* **EXERCISE REQUIREMENTS**
**a.** In the karaoke apparatus description, what tone does the harmony voice have in the conventional karaoke apparatus?
**b.** Copy the karaoke apparatus description word for word, from "BACKGROUND OF THE" up to and including "an original singer of the karaoke song.".

* **TEXT BLOCK**
A karaoke apparatus produces a karaoke accompaniment which accompanies a singing voice of an actual player, and concurrently creates a harmony voice originating from a virtual player. In the karaoke apparatus, a memory device (48) stores voice information of the virtual singer. An input device collects the singing voice of the actual player (27). An analyzing device (41) analyzes an audio frequency of the collected singing voice. A synthesizing device (43) processes the stored voice information based on the analyzed audio frequency to synthesize the harmony voice having another audio frequency which is set in harmony with the analyzed audio frequency. An output device (45,51) mixes the collected singing voice and the synthesized harmony voice with each other, and outputs the mixed singing and harmony voices along with the karaoke accompaniment.

Description

    BACKGROUND OF THE INVENTION
  • The present invention relates to a karaoke apparatus constructed to add a harmony voice to a karaoke singing voice, and more particularly to a karaoke apparatus capable of creating a virtual harmony voice resembling a voice other than that of an actual karaoke singer, for example, a voice of an original singer of the karaoke song.
  • In the prior art, to cheer up the karaoke singing and to improve the karaoke performance, there is known a karaoke apparatus which adds a harmony voice, for example, third degrees higher than a main melody, to the voice of the karaoke singer, and which reproduces the mixed ones of the harmony voice and the singing voice. Generally, such a harmonizing function is achieved by shifting a pitch of the singing voice picked up through a microphone to generate a harmony sound in synchronization with a tempo of the singer. However, in the conventional karaoke apparatus, the generated harmony voice has the same tone as that of the karaoke singer's actual voice, so that the singing performance tends to be plain. It is hard to fulfill the desire of the karaoke singer that he or she wants to sing with the original singer of the karaoke song.
  • SUMMARY OF THE INVENTION
  • The purpose of the present invention is to provide a karaoke apparatus capable of creating a harmony voice having a tone other than that of the karaoke singer, such as a pleasant tone originating or deriving from the original singer of the karaoke song.
  • According to the invention, a karaoke apparatus produces a karaoke accompaniment which accompanies a singing voice of an actual player, and concurrently creates a harmony voice originating from a virtual player. The karaoke apparatus comprises a memory device that stores voice information of the virtual singer, an input device that collects the singing voice of the actual player, an analyzing device that analyzes audio frequency of the collected singing voice, a synthesizing device that processes the stored voice information based on the analyzed audio frequency to synthesize the harmony voice having another audio frequency which is set in harmony with the analyzed audio frequency, and an output device that mixes the collected singing voice and the synthesized harmony voice with each other, and that outputs the mixed singing and harmony voices along with the karaoke accompaniment.

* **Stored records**
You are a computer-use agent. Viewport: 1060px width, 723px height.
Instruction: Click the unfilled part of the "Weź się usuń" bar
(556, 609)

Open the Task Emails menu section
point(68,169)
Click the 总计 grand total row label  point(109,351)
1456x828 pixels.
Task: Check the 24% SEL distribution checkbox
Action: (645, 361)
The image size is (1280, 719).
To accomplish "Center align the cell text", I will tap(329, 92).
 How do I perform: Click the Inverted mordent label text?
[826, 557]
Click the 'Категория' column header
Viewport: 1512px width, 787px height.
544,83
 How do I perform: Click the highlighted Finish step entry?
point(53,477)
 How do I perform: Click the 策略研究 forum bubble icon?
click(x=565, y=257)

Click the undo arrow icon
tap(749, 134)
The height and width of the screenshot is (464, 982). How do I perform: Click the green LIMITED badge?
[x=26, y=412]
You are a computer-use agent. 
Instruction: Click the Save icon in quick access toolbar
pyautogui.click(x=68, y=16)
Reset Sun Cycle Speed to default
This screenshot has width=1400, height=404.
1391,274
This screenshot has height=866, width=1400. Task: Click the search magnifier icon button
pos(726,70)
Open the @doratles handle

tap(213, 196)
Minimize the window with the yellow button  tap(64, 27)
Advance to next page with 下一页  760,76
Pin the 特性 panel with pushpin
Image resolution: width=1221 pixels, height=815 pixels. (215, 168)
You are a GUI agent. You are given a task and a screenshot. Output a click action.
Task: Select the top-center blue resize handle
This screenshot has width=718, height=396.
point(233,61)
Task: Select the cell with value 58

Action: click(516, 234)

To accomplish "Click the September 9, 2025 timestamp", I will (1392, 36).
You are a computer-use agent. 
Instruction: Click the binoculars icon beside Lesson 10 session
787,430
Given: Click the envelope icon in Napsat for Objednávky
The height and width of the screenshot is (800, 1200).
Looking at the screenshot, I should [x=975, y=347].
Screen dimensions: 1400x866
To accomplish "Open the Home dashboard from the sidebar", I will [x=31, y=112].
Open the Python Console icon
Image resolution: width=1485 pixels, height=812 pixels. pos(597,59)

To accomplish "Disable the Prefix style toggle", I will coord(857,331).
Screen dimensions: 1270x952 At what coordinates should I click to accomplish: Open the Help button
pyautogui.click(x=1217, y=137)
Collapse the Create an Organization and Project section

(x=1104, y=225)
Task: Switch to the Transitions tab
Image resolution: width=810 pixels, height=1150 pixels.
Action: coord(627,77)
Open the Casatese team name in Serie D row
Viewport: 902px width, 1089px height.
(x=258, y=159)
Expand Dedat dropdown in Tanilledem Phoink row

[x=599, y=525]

* **ANSWER SET**
**a.** It has the same tone as the karaoke singer's actual voice.

**b.**
BACKGROUND OF THE INVENTION
  • The present invention relates to a karaoke apparatus constructed to add a harmony voice to a karaoke singing voice, and more particularly to a karaoke apparatus capable of creating a virtual harmony voice resembling a voice other than that of an actual karaoke singer, for example, a voice of an original singer of the karaoke song.